*** 文書の抜粋

タイ企業動向

第47回 「景気回復の切り札なるか?タイ国内旅行振興策」

米中貿易戦争や民主化を求める香港でのデモ激化、さらにはヨーロッパ連合(EU)からの英離脱問題、そしてバーツ高――。折からの外的要因を背景にタイ経済は内需が縮小、輸出も伸び悩む事態となって足踏みを続けている。つい2年ほどまで年5%超えの勢いがあった国内総生産(GDP)成長率がかすんで見える。直近の成長率予測では3%を割り込み、タイ商工会議所(TCC)が試算した下限値は2.7%。輸出成長率予測も、とうとうマイナス2%から最大でも0%と完全な景気後退局面を示すに至った。こうした中、政府が打ち出したのが、国内旅行振興中心とした景気刺激策だ。 (在バンコク・ジャーナリスト 小堀 晋一)

******
*** 表示情報

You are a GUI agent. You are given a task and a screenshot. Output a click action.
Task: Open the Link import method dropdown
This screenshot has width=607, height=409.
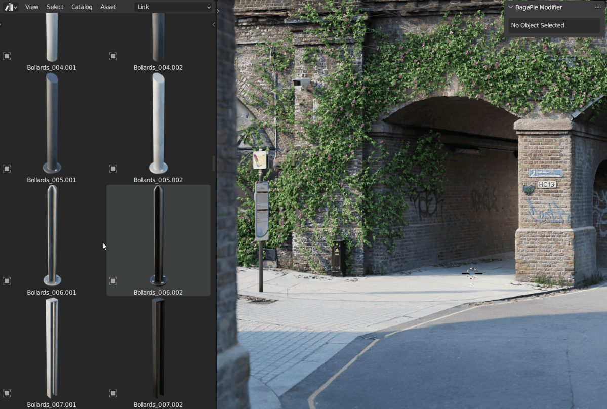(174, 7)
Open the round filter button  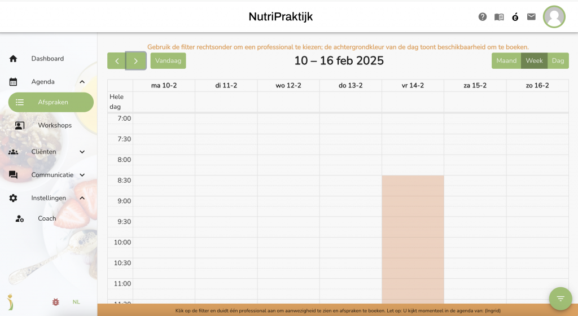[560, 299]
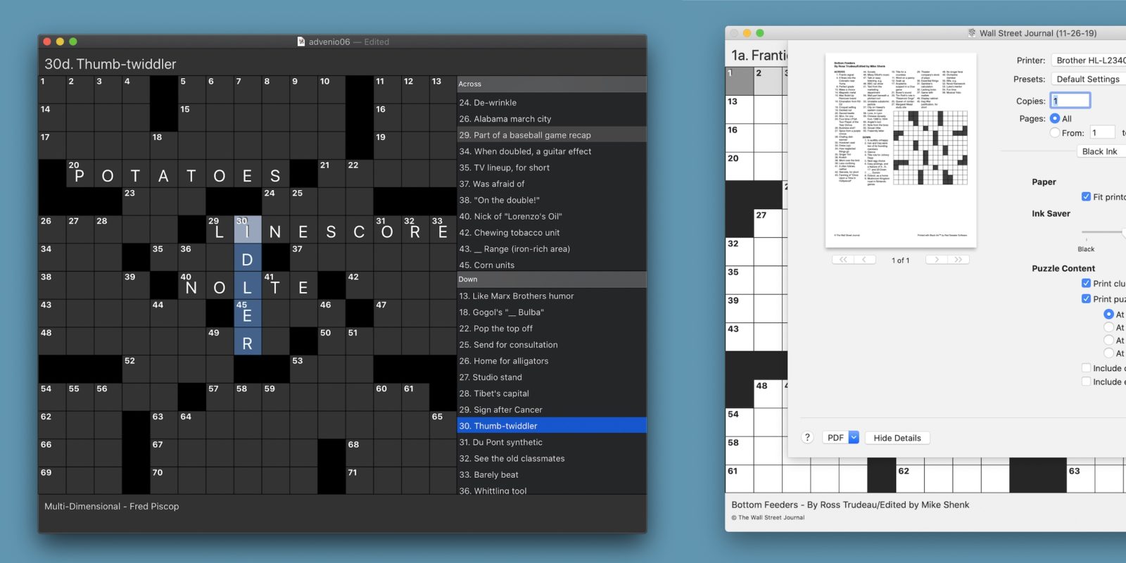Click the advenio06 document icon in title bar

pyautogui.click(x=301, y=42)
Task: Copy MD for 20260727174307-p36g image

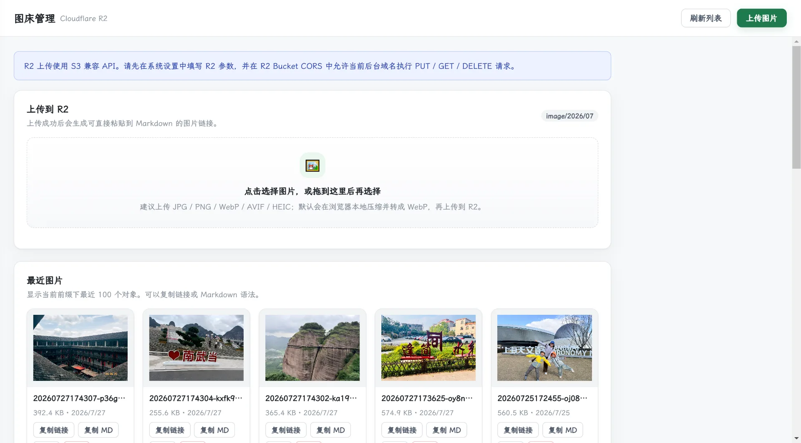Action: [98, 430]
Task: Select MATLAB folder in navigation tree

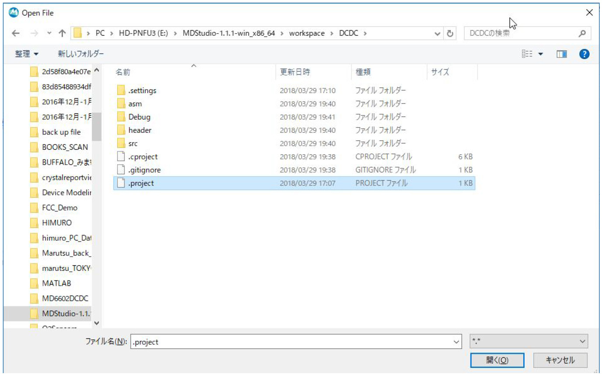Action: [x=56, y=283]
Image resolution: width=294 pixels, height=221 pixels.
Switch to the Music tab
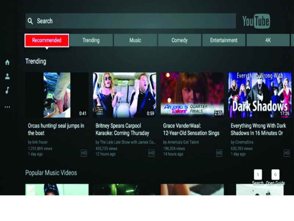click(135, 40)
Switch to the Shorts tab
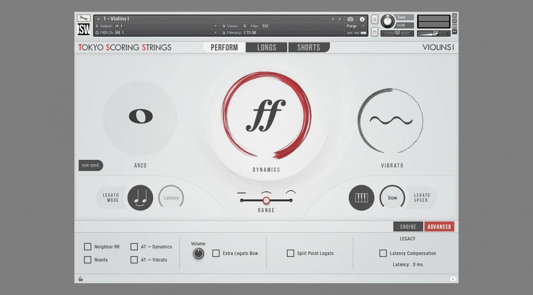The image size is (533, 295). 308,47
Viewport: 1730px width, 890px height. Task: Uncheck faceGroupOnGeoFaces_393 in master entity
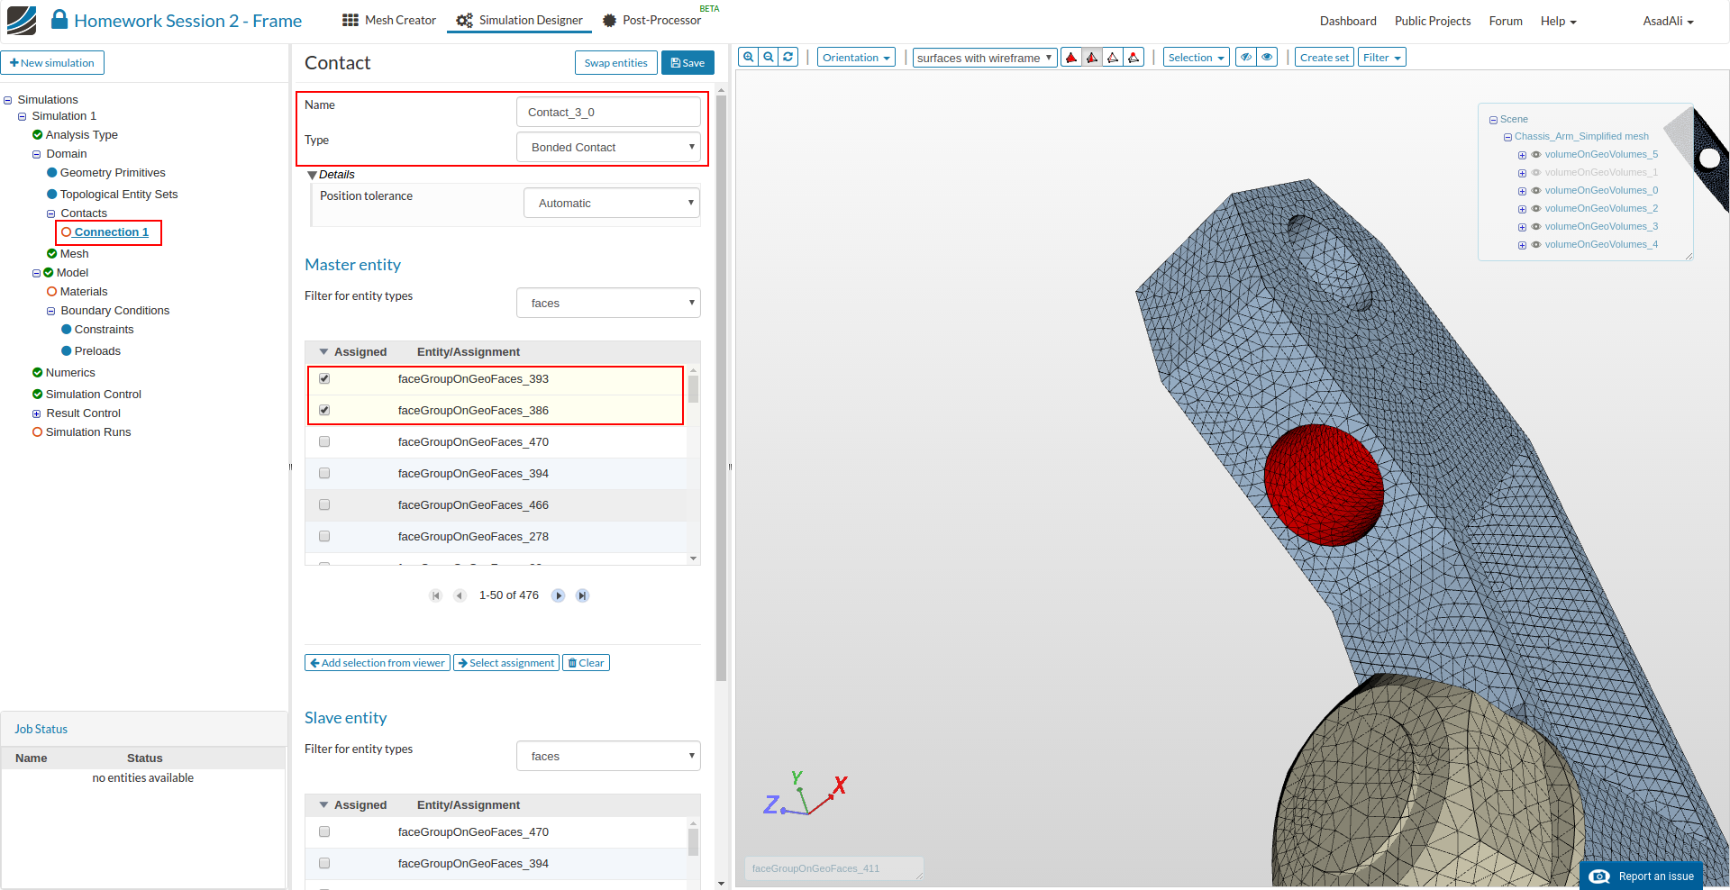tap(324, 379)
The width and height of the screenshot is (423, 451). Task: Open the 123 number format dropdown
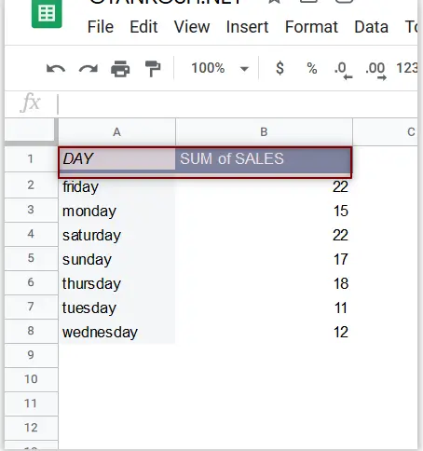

******

- **課題**
1. 文書の抜粋によると、タイ商工会議所が試算した成長率の下限値はいくつか。
2. 文書の抜粋のうち、「第47回 「景気回復の切り札なるか?タイ国内旅行振興策」」から「(在バンコク・ジャーナリスト 小堀 晋一)」までを一字も変えずに引用せよ。

- **各課題の結果**
1. 2.7%。

2.
第47回 「景気回復の切り札なるか?タイ国内旅行振興策」

米中貿易戦争や民主化を求める香港でのデモ激化、さらにはヨーロッパ連合(EU)からの英離脱問題、そしてバーツ高――。折からの外的要因を背景にタイ経済は内需が縮小、輸出も伸び悩む事態となって足踏みを続けている。つい2年ほどまで年5%超えの勢いがあった国内総生産(GDP)成長率がかすんで見える。直近の成長率予測では3%を割り込み、タイ商工会議所(TCC)が試算した下限値は2.7%。輸出成長率予測も、とうとうマイナス2%から最大でも0%と完全な景気後退局面を示すに至った。こうした中、政府が打ち出したのが、国内旅行振興中心とした景気刺激策だ。 (在バンコク・ジャーナリスト 小堀 晋一)